Material supplied:
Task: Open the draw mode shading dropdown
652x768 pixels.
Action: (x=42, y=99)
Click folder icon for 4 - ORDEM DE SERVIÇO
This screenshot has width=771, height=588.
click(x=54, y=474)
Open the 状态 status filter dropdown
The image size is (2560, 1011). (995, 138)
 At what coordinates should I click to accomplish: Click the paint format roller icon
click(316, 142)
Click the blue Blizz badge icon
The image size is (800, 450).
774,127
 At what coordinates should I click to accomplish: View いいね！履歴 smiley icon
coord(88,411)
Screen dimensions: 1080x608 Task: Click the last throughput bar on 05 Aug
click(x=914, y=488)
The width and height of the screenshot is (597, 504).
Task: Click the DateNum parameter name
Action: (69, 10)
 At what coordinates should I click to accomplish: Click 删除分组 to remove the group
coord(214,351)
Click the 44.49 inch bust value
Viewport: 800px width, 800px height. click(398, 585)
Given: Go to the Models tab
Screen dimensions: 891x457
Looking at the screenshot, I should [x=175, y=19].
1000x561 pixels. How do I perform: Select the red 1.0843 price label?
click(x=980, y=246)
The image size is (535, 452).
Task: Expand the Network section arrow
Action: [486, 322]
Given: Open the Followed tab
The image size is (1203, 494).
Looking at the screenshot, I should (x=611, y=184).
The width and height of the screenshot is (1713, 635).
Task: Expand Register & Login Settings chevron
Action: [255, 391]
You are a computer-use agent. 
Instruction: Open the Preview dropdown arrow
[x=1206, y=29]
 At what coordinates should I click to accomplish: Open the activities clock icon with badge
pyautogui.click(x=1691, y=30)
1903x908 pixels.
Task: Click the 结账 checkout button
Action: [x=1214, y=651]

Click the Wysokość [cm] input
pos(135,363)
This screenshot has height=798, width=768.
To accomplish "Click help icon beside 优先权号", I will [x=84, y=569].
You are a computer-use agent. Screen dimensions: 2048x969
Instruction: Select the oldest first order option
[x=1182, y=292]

What you have to do:
Every line above in which the word "agent" occurs needs to be copied.

Task result:
You are a computer-use agent. 
You are a computer-use agent. Screen dimensions: 2048x969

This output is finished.